**Task details**:
With the images removed, reproduce each entry below word for word.

**Source information**:

____

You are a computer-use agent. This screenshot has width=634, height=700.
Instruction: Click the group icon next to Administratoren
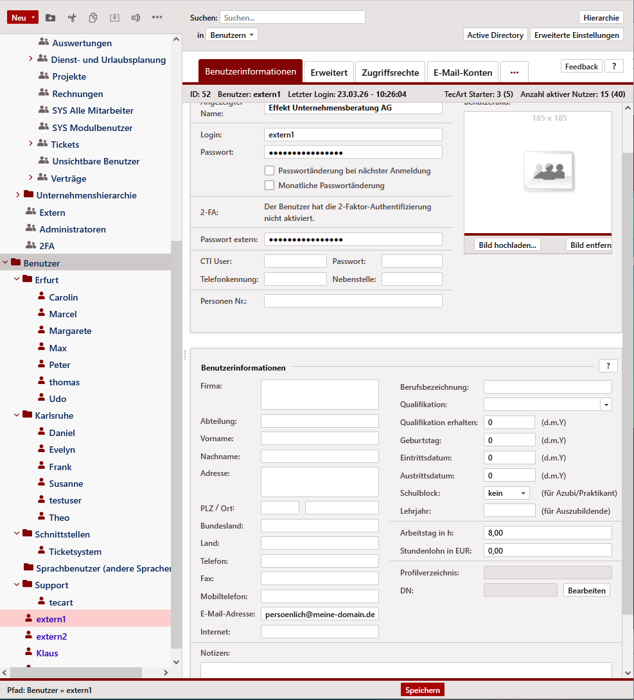30,229
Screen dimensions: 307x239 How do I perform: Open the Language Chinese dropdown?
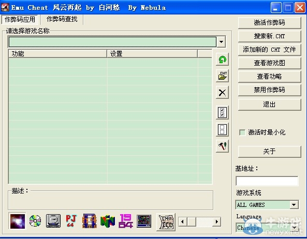[294, 228]
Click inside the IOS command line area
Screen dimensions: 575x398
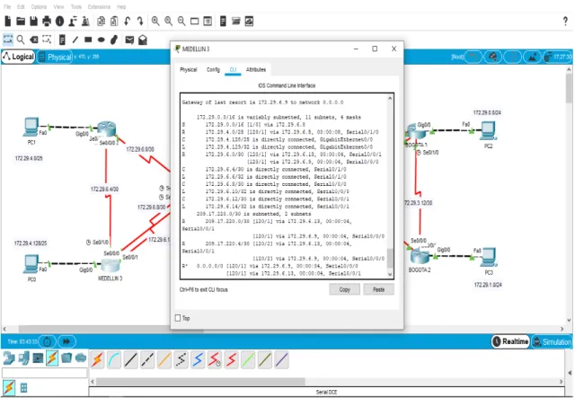tap(284, 186)
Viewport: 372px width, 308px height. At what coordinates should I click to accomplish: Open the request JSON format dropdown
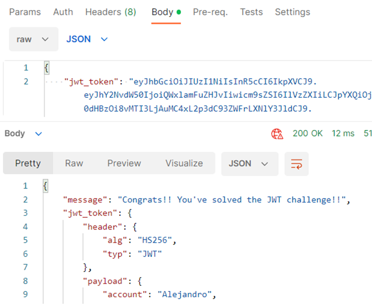[x=87, y=39]
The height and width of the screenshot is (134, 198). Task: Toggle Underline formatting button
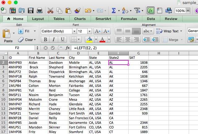62,40
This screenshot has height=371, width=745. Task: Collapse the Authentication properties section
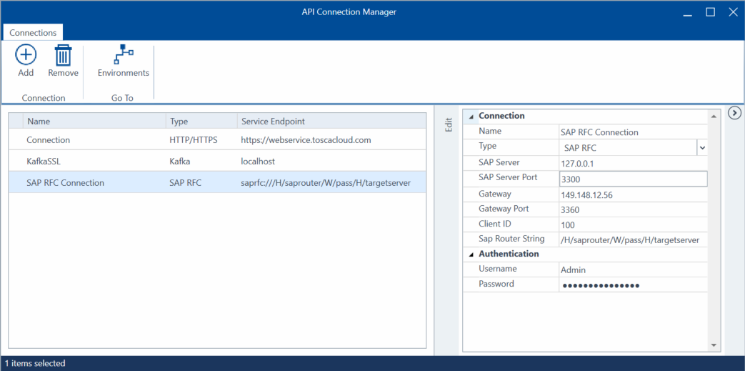point(471,254)
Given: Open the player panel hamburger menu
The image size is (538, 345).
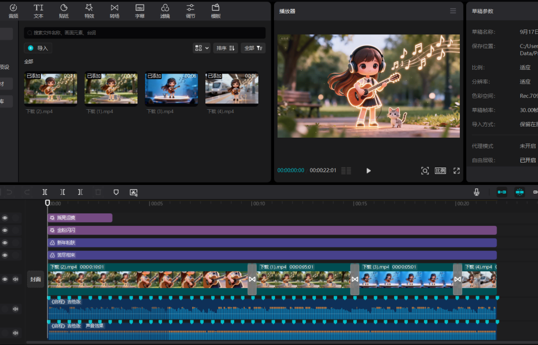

____

**Your solution**:
You are a computer-use agent. This screenshot has width=634, height=700.
Instruction: Click the group icon next to Administratoren
30,229
Screen dimensions: 307x239 How do I perform: Open the Language Chinese dropdown?
[294, 228]
Click inside the IOS command line area
Screen dimensions: 575x398
tap(284, 186)
Viewport: 372px width, 308px height. At what coordinates should I click to accomplish: Open the request JSON format dropdown
[x=87, y=39]
The height and width of the screenshot is (134, 198). Task: Toggle Underline formatting button
62,40
This screenshot has height=371, width=745. Task: Collapse the Authentication properties section
point(471,254)
Given: Open the player panel hamburger menu
The image size is (538, 345).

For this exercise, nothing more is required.